PROBLEM DETAILS
Edit the rows from the one containing "Games medalists 2 (99, 260)" through the final row, changing "Medals" to "Awards" wherever it occurs. Reproduce those rows in full, with every other part kept unchanged.

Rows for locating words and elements
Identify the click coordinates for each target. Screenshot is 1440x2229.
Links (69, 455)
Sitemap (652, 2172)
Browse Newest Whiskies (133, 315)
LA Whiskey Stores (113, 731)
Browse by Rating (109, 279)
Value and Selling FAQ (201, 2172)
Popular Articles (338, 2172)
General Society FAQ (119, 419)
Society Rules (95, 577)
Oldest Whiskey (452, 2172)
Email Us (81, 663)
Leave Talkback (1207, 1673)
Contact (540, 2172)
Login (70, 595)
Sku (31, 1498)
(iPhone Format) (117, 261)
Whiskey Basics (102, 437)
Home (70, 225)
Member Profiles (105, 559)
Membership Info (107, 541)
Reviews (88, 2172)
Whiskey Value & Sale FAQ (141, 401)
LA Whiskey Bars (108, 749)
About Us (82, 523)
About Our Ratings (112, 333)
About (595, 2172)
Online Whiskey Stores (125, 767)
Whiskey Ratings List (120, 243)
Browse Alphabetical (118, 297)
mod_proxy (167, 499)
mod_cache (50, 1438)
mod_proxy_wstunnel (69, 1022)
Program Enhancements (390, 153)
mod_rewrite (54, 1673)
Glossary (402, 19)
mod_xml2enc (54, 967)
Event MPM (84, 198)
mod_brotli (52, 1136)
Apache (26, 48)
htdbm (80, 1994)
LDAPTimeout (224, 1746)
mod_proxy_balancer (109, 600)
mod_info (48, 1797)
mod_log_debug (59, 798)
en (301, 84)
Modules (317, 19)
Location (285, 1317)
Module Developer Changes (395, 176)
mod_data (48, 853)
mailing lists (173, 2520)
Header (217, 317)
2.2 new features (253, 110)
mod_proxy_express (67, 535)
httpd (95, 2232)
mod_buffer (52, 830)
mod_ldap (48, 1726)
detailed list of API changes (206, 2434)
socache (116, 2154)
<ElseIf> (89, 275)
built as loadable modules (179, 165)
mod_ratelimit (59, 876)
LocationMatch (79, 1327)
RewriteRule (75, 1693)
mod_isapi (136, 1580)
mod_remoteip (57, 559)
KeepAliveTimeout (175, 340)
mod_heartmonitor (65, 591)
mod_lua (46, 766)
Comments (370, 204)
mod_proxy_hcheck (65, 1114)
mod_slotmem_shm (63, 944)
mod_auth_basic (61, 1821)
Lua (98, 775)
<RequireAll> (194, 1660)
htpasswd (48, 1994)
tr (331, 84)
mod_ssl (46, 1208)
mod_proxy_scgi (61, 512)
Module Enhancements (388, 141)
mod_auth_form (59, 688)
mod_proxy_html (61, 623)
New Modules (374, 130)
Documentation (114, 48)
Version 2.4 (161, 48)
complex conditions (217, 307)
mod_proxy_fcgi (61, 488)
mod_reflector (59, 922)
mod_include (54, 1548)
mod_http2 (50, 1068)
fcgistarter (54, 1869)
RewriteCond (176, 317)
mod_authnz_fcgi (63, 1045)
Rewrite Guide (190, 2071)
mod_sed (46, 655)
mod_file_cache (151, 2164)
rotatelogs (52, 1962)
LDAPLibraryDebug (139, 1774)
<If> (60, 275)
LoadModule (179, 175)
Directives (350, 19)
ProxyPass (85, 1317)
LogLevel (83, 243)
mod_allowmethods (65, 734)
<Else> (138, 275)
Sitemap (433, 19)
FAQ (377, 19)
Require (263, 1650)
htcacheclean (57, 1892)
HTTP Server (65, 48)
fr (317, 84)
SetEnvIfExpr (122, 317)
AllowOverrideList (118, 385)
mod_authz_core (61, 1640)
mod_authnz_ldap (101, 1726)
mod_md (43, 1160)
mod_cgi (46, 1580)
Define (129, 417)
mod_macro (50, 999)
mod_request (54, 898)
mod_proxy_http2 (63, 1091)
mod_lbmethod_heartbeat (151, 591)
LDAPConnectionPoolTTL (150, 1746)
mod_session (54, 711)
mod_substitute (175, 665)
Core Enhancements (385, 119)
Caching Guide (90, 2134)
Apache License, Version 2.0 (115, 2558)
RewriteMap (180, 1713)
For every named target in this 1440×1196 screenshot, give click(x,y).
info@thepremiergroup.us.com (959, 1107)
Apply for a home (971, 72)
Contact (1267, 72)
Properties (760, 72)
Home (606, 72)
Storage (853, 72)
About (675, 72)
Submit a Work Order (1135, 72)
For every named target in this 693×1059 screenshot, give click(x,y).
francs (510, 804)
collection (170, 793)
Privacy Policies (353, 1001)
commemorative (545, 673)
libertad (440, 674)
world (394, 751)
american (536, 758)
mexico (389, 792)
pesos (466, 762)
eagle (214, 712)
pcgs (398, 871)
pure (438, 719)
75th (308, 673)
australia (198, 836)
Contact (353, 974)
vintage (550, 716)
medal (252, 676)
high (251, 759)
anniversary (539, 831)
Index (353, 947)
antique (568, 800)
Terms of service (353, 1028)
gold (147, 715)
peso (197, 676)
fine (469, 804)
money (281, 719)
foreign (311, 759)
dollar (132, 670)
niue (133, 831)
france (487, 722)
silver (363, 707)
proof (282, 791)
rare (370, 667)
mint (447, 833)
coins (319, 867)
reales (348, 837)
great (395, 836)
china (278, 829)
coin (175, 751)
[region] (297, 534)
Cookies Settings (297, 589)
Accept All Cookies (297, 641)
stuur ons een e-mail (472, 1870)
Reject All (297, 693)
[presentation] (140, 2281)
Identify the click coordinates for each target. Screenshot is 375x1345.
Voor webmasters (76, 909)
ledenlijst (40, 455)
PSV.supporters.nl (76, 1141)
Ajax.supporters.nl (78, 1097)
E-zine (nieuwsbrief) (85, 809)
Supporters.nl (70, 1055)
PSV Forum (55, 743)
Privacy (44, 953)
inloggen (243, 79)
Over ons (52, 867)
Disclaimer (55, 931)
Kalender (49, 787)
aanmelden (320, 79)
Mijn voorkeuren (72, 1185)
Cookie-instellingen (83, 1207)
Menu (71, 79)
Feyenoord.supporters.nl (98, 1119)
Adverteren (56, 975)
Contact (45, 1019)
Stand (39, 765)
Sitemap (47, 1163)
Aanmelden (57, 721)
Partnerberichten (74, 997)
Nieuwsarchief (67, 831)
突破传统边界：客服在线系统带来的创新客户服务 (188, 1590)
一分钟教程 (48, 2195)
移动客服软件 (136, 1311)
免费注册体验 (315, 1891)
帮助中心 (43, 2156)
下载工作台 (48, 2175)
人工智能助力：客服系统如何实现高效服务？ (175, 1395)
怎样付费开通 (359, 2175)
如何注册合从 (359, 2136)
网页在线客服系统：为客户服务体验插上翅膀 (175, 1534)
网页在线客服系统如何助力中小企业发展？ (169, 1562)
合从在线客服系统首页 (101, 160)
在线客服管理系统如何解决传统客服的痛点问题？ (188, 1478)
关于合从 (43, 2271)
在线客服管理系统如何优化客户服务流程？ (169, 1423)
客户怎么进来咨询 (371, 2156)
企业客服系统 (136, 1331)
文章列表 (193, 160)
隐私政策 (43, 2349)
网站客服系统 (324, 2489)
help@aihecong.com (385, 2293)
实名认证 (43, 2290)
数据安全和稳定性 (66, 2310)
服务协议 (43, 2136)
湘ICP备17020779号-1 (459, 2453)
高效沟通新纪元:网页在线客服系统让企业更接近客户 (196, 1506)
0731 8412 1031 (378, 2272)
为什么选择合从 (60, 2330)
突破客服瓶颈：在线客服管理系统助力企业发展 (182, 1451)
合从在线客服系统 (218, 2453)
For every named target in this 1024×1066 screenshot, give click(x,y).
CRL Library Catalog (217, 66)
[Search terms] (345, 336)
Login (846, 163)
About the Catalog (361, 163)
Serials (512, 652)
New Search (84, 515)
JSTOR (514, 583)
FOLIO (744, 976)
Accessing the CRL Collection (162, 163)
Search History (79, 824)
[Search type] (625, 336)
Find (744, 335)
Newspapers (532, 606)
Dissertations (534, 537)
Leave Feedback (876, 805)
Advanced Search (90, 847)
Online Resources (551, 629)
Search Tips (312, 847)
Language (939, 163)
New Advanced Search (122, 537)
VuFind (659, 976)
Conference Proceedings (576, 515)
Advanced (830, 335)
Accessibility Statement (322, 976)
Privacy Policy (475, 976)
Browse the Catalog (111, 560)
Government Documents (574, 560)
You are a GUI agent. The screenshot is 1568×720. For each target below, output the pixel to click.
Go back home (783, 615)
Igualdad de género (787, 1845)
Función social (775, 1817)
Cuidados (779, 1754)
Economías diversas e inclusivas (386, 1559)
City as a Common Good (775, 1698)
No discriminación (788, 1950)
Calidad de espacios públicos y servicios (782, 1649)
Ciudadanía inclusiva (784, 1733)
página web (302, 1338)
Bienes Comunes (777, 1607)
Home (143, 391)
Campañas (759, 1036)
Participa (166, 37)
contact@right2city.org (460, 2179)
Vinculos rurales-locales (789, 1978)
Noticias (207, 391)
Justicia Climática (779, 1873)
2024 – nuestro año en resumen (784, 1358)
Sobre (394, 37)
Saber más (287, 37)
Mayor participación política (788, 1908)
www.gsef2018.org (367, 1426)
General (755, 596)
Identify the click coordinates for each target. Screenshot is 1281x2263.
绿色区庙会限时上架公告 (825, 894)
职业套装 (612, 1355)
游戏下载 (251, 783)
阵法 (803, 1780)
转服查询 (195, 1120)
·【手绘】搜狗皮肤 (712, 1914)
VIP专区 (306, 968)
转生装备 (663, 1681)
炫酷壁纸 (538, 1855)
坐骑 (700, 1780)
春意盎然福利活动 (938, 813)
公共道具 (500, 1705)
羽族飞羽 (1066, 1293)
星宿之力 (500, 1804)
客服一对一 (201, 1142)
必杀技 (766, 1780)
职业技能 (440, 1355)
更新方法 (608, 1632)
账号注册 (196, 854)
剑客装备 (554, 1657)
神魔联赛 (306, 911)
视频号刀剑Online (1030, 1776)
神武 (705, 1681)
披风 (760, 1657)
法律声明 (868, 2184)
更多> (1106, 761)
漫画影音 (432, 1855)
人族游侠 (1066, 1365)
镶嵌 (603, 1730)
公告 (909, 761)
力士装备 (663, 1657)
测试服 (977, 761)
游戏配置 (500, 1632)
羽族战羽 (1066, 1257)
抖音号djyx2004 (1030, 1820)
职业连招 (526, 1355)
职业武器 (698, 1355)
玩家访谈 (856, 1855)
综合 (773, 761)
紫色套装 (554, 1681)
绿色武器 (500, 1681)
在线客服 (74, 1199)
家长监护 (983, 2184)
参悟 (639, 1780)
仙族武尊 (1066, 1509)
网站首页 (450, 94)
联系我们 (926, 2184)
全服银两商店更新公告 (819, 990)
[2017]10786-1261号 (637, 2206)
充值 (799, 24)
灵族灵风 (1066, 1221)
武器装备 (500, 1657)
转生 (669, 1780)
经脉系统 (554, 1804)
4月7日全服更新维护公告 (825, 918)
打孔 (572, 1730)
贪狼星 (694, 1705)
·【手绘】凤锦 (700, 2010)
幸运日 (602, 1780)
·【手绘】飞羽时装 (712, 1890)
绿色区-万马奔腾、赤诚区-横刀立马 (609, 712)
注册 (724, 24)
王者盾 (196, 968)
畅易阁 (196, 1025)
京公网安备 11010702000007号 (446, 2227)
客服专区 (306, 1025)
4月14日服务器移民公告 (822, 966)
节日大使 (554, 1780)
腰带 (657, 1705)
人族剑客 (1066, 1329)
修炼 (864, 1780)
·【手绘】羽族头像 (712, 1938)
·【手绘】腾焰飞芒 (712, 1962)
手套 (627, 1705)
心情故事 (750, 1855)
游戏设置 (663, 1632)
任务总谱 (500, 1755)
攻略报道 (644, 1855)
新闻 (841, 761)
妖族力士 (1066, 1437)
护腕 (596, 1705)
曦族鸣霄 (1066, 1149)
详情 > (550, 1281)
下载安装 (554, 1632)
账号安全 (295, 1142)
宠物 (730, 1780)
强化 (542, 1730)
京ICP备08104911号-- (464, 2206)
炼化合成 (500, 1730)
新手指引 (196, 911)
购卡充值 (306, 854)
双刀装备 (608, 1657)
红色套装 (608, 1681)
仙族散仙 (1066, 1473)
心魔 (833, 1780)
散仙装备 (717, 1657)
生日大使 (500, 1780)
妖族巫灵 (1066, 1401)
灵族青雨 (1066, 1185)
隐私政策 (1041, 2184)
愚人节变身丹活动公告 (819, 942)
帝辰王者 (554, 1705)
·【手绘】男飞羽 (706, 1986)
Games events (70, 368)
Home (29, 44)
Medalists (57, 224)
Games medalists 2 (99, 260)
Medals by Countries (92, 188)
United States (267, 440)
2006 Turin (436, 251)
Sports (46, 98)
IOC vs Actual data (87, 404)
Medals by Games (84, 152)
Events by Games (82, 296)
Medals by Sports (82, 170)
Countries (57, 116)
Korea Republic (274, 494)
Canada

RESPONSE TO THE TASK
Games medalists 2 (99, 260)
Awards by Countries (92, 188)
United States (267, 440)
2006 Turin (436, 251)
Sports (46, 98)
IOC vs Actual data (87, 404)
Awards by Games (84, 152)
Events by Games (82, 296)
Awards by Sports (82, 170)
Countries (57, 116)
Korea Republic (274, 494)
Canada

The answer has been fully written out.